Fritz Lang’s Metropolis was a landmark in film history and had a huge influence on the development of science fiction and fantasy films (think Blade Runner, Star Wars and Batman for example).
It is also a terrifically enjoyable film with a great story, based on the novel by Mrs Lang – Thea Von Harbour, full of excitement, romance, amazing special effects and set designs to die for. This restoration, initiated by the Friedrich-Wilhelm-Murnau-Stiftung was shown at the Berlin Film Festival to wide acclaim and is accompanied by the original 1920’s score written by Gottfried Huppertz.
Metropolis was conceived as a mega project with a length of 153 mins at its premier in January 1927. However it failed at the box office and was cut to a more modest size in the USA by Paramount with the playwright Channing Pollack, and then again in Germany by UFA, the German production company.
This version, lovingly pieced together by various film archives, gets very close to the original story and gives the best possible picture. It is now possible to view Metropolis again with much of the original sequencing and a photographic quality near to that of the 1927 premiere.
Watch it and marvel.
It’s strange to think that one of the best-loved silent films, Fritz Lang’s dystopic vision of a future society, has until now only been available in a heavily edited and confusing version.
But thanks to a miraculous discovery of 25 minutes of lost footage, it can now be seen almost in its entirety for the first time since 1927. The added material expands three sub-plots which cast new light on the power struggles in the city, and also ups the action movie quotient.
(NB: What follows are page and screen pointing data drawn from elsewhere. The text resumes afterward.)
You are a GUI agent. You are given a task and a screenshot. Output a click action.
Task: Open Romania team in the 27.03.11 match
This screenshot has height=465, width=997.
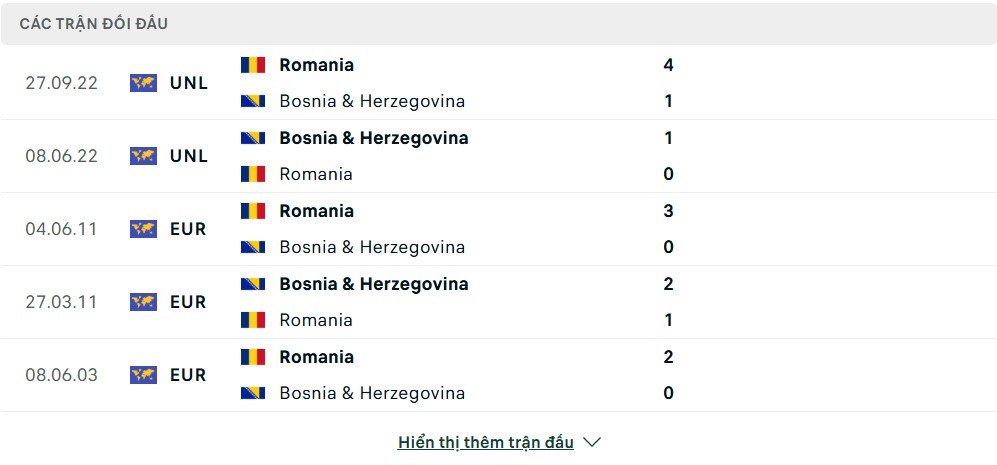tap(316, 320)
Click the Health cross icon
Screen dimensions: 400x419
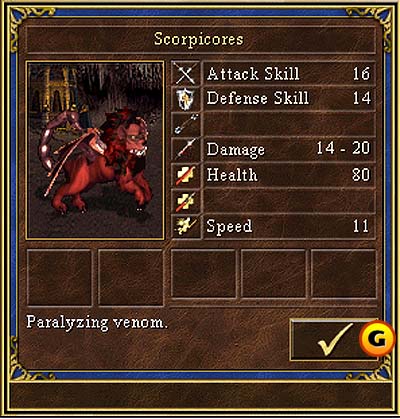pyautogui.click(x=186, y=175)
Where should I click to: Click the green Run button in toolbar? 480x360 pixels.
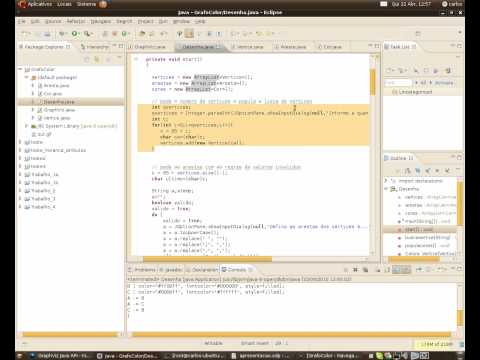[75, 33]
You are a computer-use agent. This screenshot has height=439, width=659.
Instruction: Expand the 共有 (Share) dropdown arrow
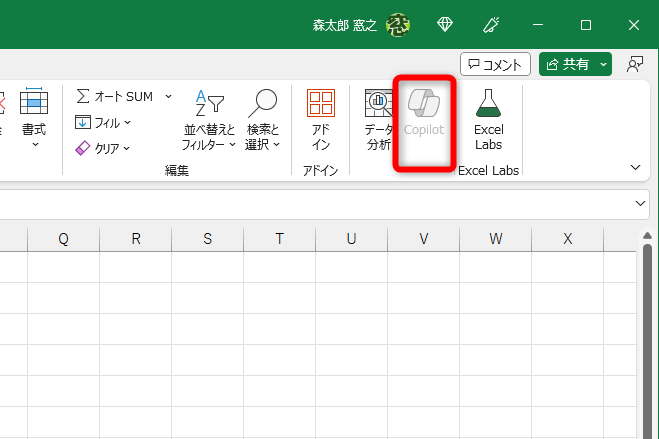coord(604,64)
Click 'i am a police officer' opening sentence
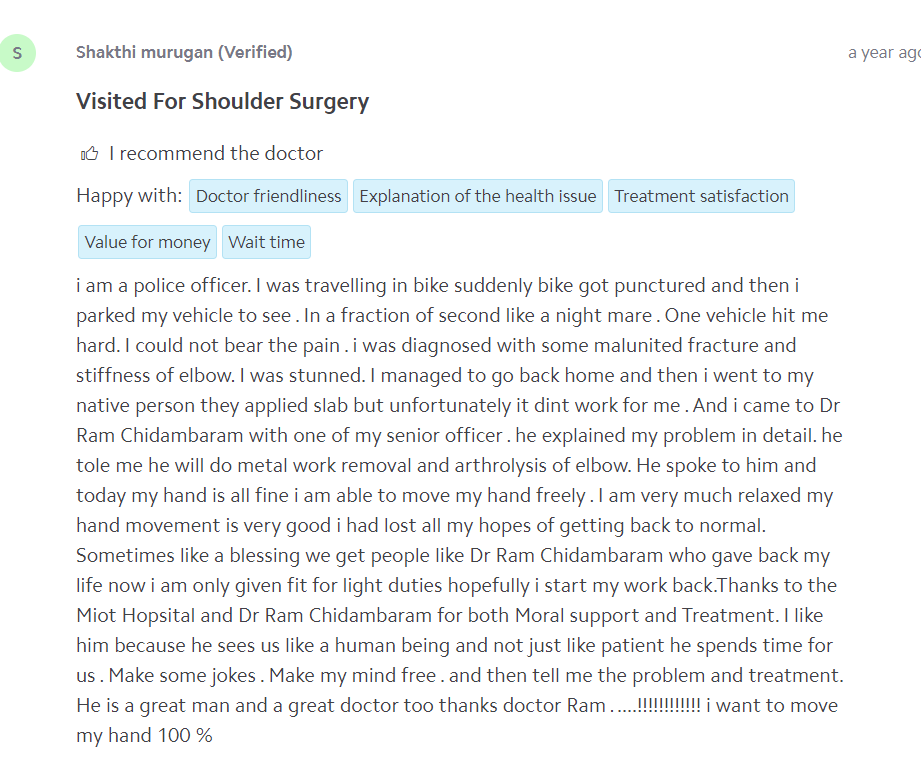 pyautogui.click(x=162, y=286)
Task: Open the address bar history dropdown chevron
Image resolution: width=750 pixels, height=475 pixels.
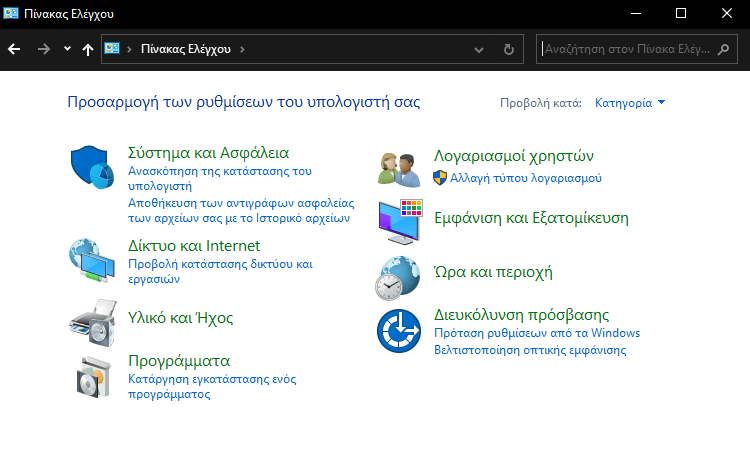Action: tap(479, 49)
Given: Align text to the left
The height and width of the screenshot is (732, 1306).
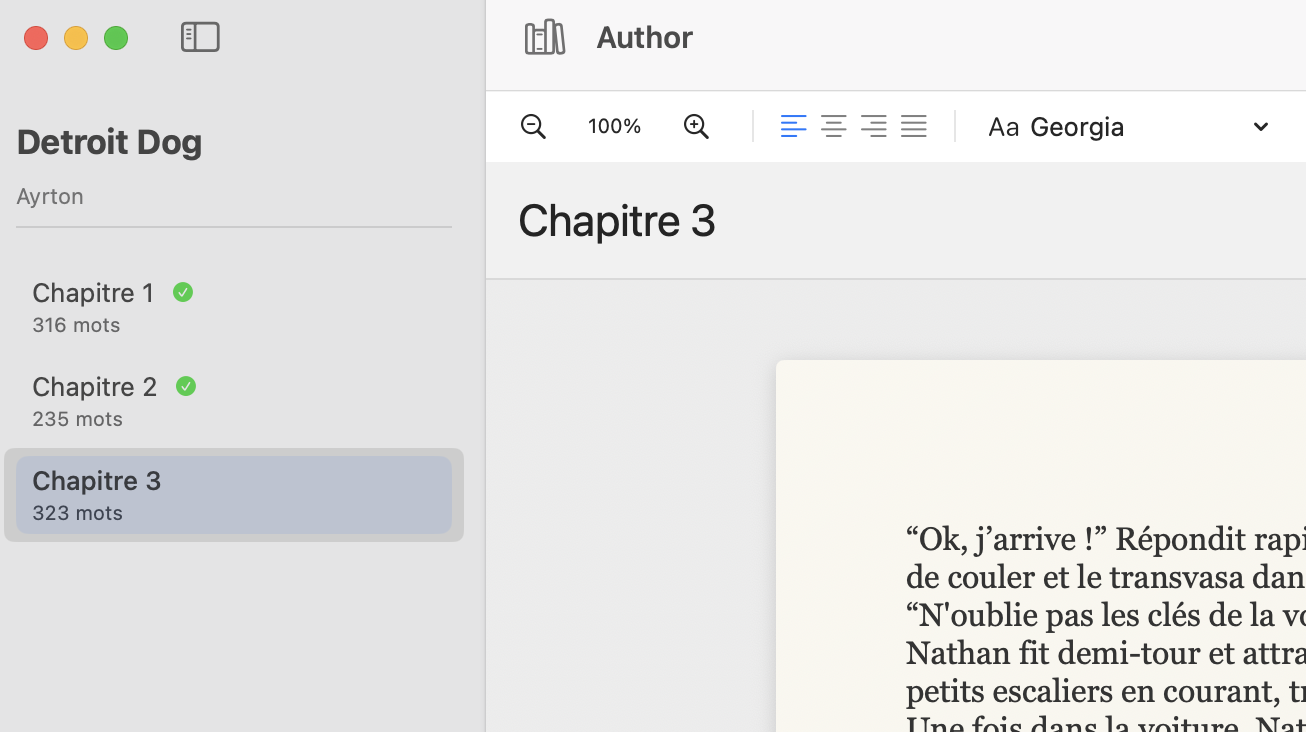Looking at the screenshot, I should point(793,126).
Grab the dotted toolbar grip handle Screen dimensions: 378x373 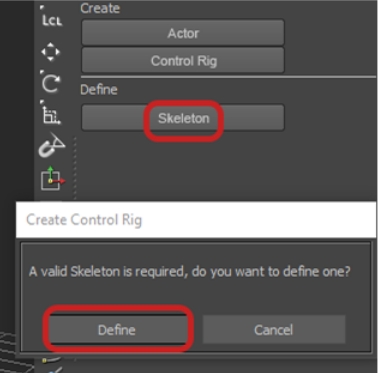click(75, 168)
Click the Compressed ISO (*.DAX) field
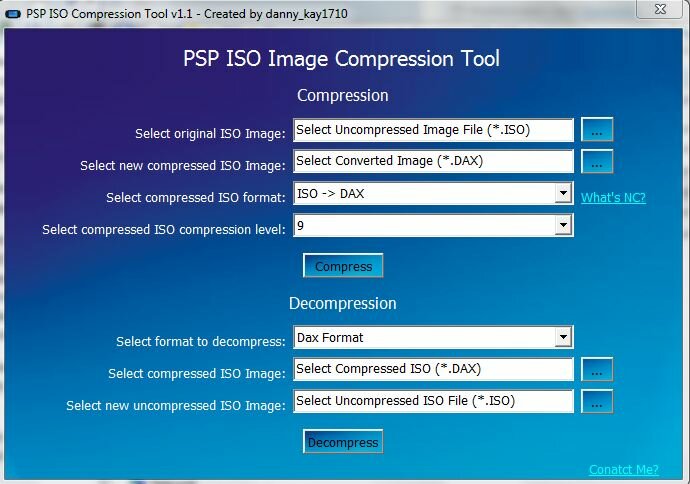Screen dimensions: 690x484 click(433, 369)
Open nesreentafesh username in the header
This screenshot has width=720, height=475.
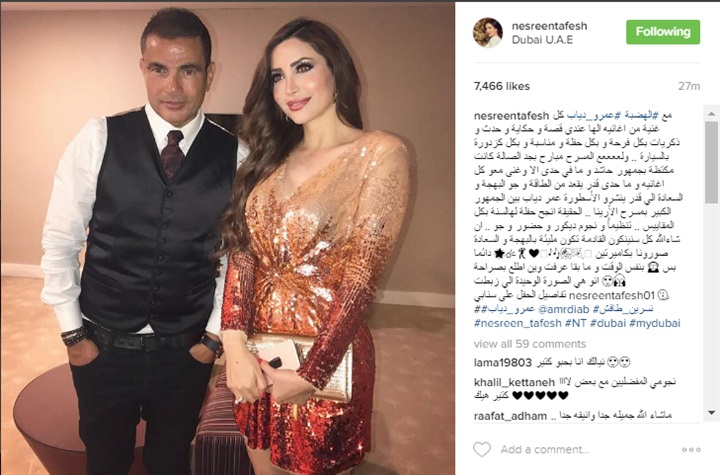549,26
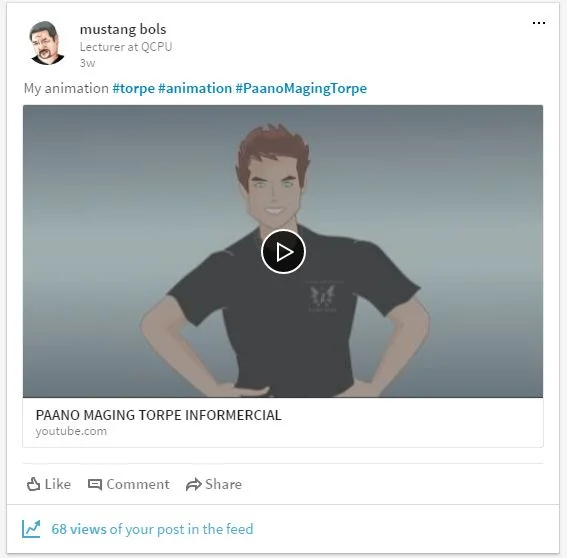
Task: Like the post using Like label
Action: (57, 484)
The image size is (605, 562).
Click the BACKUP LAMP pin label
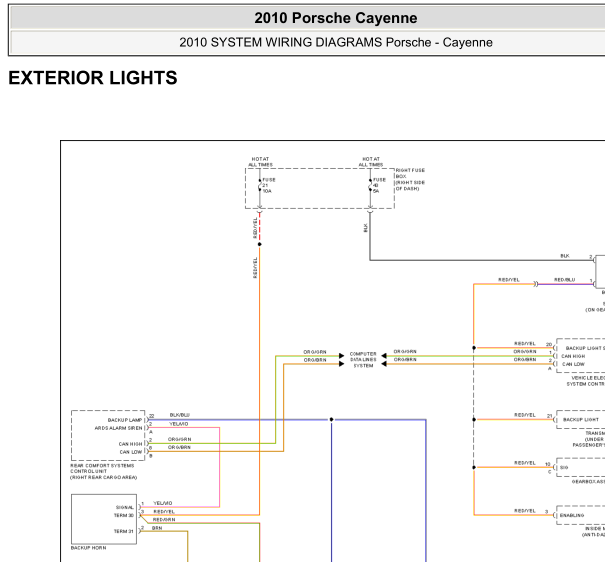tap(125, 420)
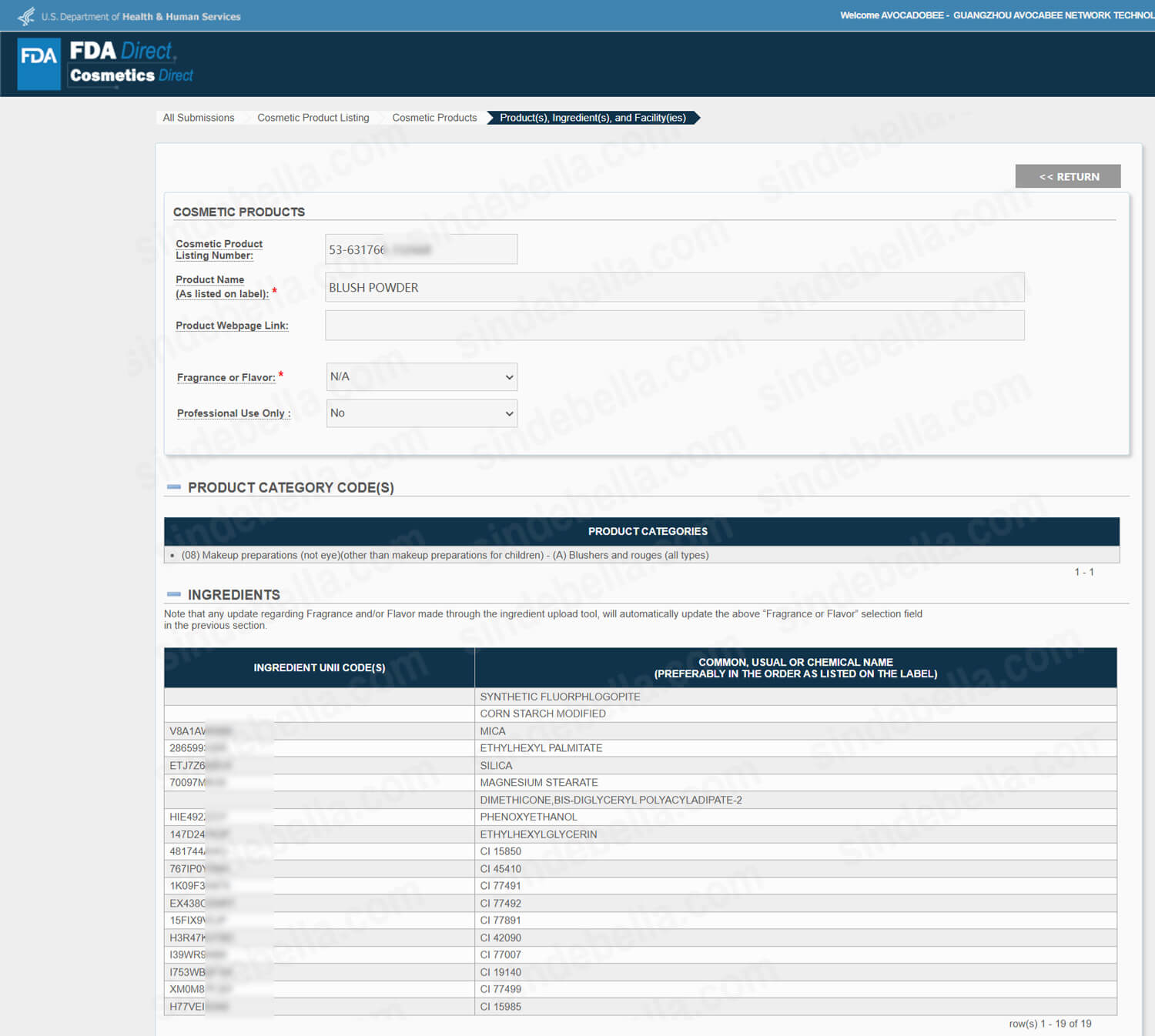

But the film’s principal pleasures remain the same: the vast sets and extraordinary production design, Lang’s depiction of factory workers reduced to a macabre dance of robotic movements that became the definitive representation of the mechanised world, and best of all, Brigitte Helm, playing both the saintly Maria and her diabolical robot double who whips high society into a frenzy with her ‘Whore of Babylon’ dance routine.
Seldom have sci-fi and the erotic blended so successfully.